:: DATA EXTRACTS

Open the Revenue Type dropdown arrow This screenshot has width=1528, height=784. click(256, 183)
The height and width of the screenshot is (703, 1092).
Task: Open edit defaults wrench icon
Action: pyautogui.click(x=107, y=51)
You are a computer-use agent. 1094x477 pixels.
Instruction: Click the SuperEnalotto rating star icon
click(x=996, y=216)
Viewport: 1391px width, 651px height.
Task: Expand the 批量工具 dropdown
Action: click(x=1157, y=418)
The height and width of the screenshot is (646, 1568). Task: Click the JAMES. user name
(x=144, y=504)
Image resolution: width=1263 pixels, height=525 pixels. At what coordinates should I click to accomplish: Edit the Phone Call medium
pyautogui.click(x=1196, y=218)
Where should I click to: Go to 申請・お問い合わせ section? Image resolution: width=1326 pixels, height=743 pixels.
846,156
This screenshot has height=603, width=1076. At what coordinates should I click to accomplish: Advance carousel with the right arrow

::::

WHAT THE TASK REQUIRES
The answer is the line with "Instruction: Click the" plus every line after it to the last line of the entries above, copied exactly and with no other lines.

RESPONSE BELOW
Instruction: Click the SuperEnalotto rating star icon
click(x=996, y=216)
Viewport: 1391px width, 651px height.
Task: Expand the 批量工具 dropdown
Action: click(x=1157, y=418)
The height and width of the screenshot is (646, 1568). Task: Click the JAMES. user name
(x=144, y=504)
Image resolution: width=1263 pixels, height=525 pixels. At what coordinates should I click to accomplish: Edit the Phone Call medium
pyautogui.click(x=1196, y=218)
Where should I click to: Go to 申請・お問い合わせ section? Image resolution: width=1326 pixels, height=743 pixels.
846,156
This screenshot has height=603, width=1076. At what coordinates should I click to accomplish: Advance carousel with the right arrow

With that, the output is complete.